Rabbi Eliezer offers a breathtaking interpretation of (Song of Songs 2:14), reading each phrase as a reference to the events at the Red Sea. The verse reads: "Show me your face, let me hear your voice, for your voice is sweet and your face is fair." Rabbi Eliezer maps every clause onto a specific moment in the Exodus narrative.
"Show me your face" — this corresponds to (Exodus 14:13), where Moses tells the people, "Stand and see the salvation of the Lord." God was asking Israel to witness His power with their own eyes, to look upon His deeds and see His "face" — not literally, but through the visible evidence of divine intervention at the sea.
"Let me hear your voice" — this corresponds to (Exodus 14:10), where the Israelites, terrified by the approaching Egyptian army, "cried out to the Lord." God wanted to hear their voices raised in prayer. Their terror drove them to call upon Him, and that cry was precious to God.
"For your voice is sweet" — this corresponds to (Exodus 2:23), much earlier in the narrative: "and their outcry ascended to God." The sweetness of Israel's voice was not in its melody but in its sincerity. When the enslaved people groaned under their burdens and their cry rose to heaven, God heard it as something beautiful — the authentic sound of a people turning to their Creator in desperation.

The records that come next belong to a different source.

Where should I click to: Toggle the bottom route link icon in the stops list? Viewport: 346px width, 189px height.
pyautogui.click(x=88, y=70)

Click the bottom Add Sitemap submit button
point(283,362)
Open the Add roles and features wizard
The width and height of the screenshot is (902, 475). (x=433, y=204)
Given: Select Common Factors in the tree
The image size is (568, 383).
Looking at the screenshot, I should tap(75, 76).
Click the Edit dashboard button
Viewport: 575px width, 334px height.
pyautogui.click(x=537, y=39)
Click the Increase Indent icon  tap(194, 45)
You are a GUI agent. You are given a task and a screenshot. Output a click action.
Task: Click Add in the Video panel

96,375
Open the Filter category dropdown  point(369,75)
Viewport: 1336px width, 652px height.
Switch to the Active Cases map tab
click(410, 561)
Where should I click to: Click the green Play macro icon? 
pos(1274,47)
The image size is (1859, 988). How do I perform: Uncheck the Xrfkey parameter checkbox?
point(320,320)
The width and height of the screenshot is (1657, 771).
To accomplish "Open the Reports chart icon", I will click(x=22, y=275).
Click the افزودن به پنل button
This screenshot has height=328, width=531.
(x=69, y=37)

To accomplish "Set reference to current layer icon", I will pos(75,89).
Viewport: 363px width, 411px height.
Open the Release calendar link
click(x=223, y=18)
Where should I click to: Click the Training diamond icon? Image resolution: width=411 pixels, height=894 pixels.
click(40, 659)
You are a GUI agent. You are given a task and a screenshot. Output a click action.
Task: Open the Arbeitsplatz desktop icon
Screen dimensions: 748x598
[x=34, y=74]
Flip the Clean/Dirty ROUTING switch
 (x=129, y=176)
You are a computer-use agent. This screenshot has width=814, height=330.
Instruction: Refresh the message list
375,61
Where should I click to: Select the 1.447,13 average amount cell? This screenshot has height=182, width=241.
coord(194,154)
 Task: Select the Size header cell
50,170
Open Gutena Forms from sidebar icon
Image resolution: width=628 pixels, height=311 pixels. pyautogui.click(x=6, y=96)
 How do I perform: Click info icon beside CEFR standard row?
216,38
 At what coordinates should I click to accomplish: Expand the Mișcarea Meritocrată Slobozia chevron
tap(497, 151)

"And your face is fair" — this corresponds to (Exodus 4:30-31), where Aaron performed signs before the people "and the people believed." Israel's "fairness" was their faith. When they saw the signs and chose to believe, their faces became beautiful in God's eyes. Rabbi Eliezer transforms the Song of Songs from a love poem into a chronicle of the Exodus, revealing that every tender word between lover and beloved was really about God and Israel at the sea.